*** Opening of EXTRACT ***

On Thu, 2005-07-14 at 14:32 +1000, Neil Conway wrote:
> Alvaro Herrera wrote:
> > I don't think you can use just plpgsql's parser. ... it
> > relies on the main backend parser
>
> If you're content to treat expressions and SQL queries as
> opaque strings, you shouldn't need to concern yourself with the main SQL
> parser.
Treating queries as terminal nodes in the parse tree would be fine as a
starting point.
> > The main parser depends (at least) on the List handling and memory
> > handling.
>
> The PL/PgSQL parser also depends on these, although to a lesser degree.
I suppose these dependencies are okay as long as I can just link my
parser to a library (e.g. src/pl/plpgsql/src/libplpgsql.so) and
everything magically works.
My fantasy here is to perform some straightforward surgery and bring to
life an executable that accepts PL/pgSQL code (e.g. as text on STDIN)
and creates a parse tree in memory. The stuff in src/pl/plpgsql/src/
looked like a good starting point. gram.y and scan.l are there.

*** Close of EXTRACT ***
*** Opening of SOURCE MATERIAL ***

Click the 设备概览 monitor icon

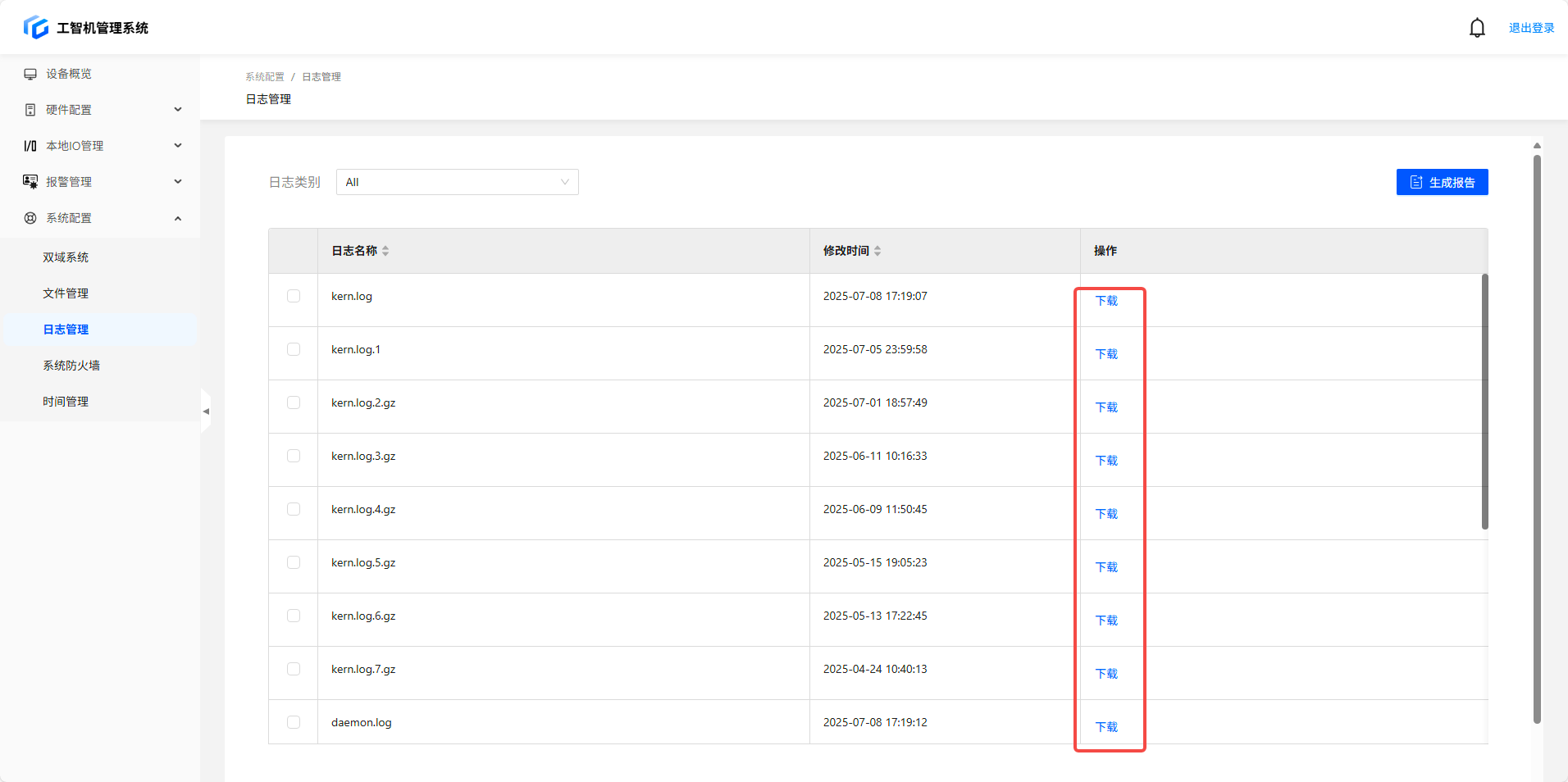click(30, 74)
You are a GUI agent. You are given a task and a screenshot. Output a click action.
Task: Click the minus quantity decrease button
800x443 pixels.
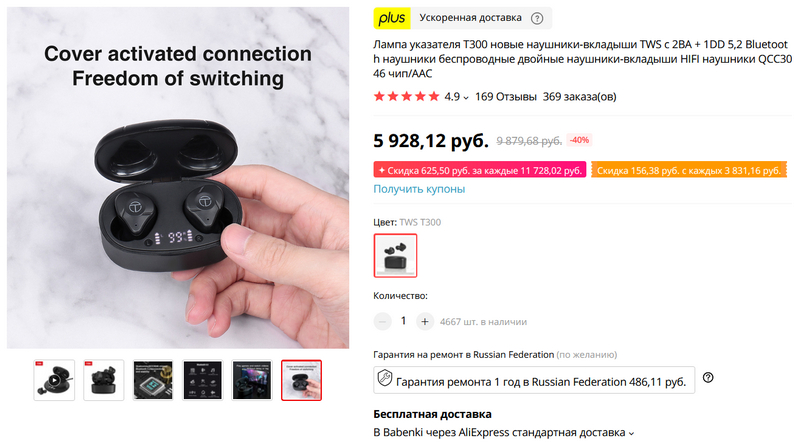pyautogui.click(x=382, y=322)
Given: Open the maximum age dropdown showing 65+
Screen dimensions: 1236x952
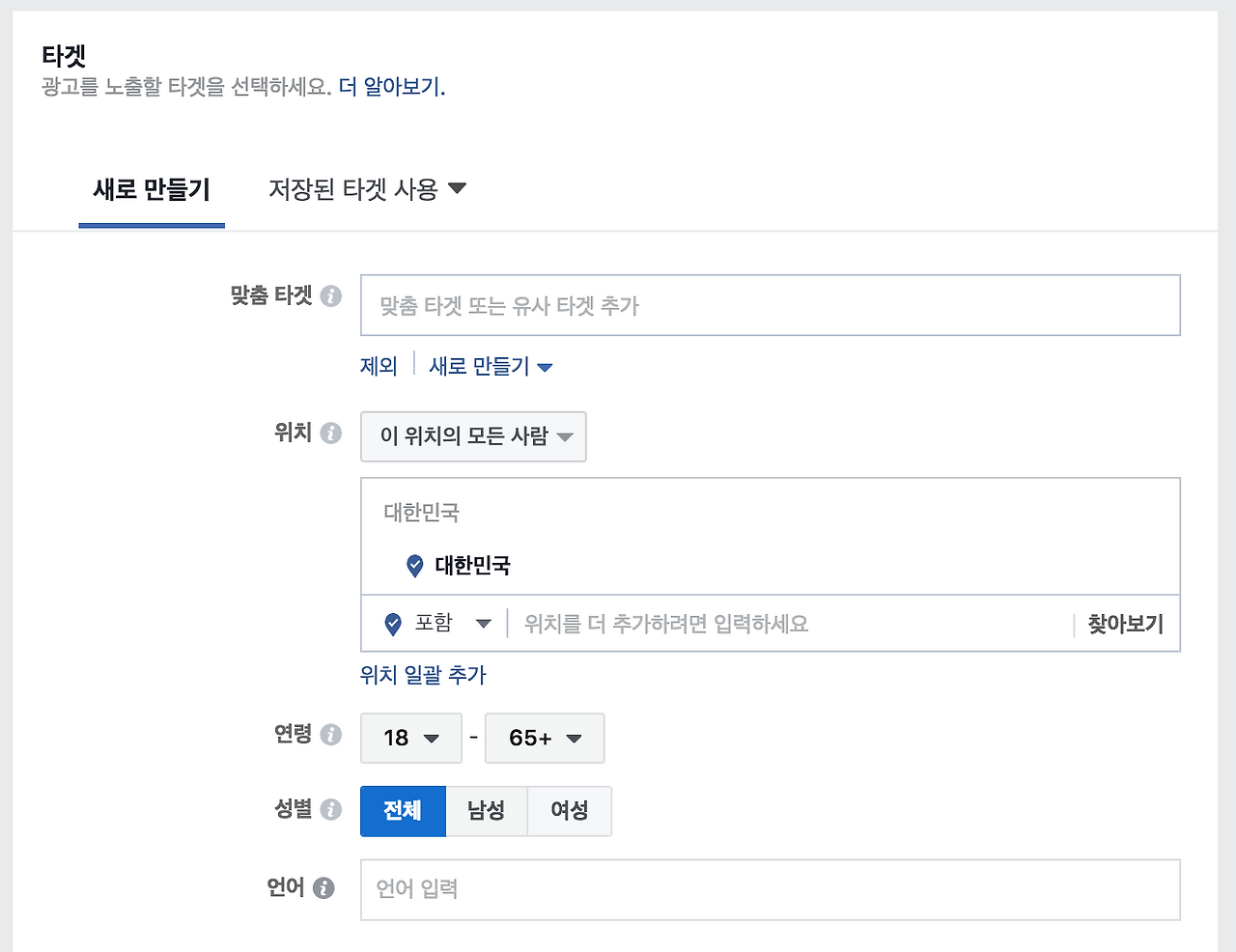Looking at the screenshot, I should [544, 738].
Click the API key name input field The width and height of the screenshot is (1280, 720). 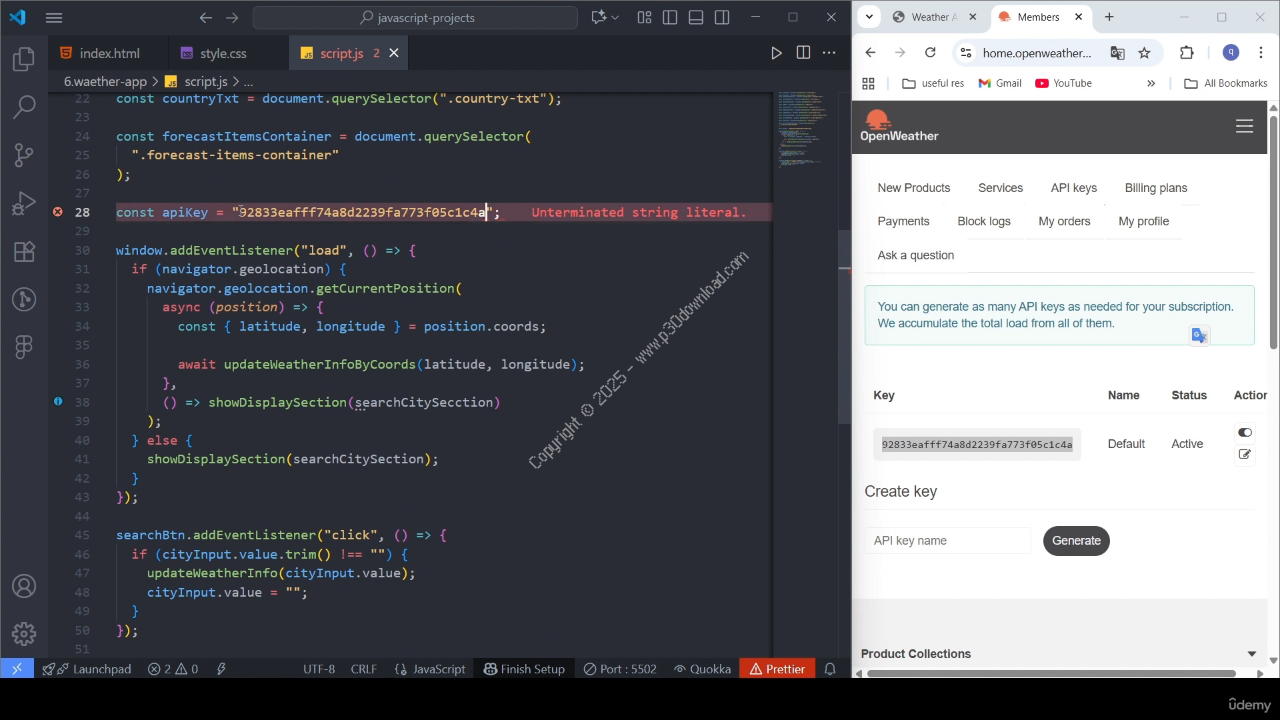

*** Close of SOURCE MATERIAL ***

* _EXERCISES_
[a] Transcribe the part of the email about the PL/pgSQL parser that opens with the words containing "Treating queries as" and closes with "text on STDIN)".
[b] In the email about the PL/pgSQL parser, which two files does the writer say are in src/pl/plpgsql/src/?
[c] Resume the email about building a standalone PL/pgSQL parser, starting right after its last sentence.

* _EXERCISE RESPONSES_
[a]
Treating queries as terminal nodes in the parse tree would be fine as a
starting point.
> > The main parser depends (at least) on the List handling and memory
> > handling.
>
> The PL/PgSQL parser also depends on these, although to a lesser degree.
I suppose these dependencies are okay as long as I can just link my
parser to a library (e.g. src/pl/plpgsql/src/libplpgsql.so) and
everything magically works.
My fantasy here is to perform some straightforward surgery and bring to
life an executable that accepts PL/pgSQL code (e.g. as text on STDIN)

[b] gram.y and scan.l

[c]
pl_funcs.c has some cool-looking "dump*" functions. Now, can this stuff
be "straightforwardly" hacked into a program that gets its PL/pgSQL
source code from STDIN or from a text file, instead of from the "AS"
clause of a "CREATE FUNCTION" statement?
My goal is to automate (as much as possible) the conversion of Oracle
PL/SQL stored procedures into PL/pgSQL. Up to this point I've been
exploring Perl as a tool for this, but things are getting a bit thick
for me to rely on Perl regexes as my most-powerful weapon. Instead of
growing my Perl stuff to look more and more like a parser, I went
looking for a parser, and ended up in src/pl/plpgslq/src.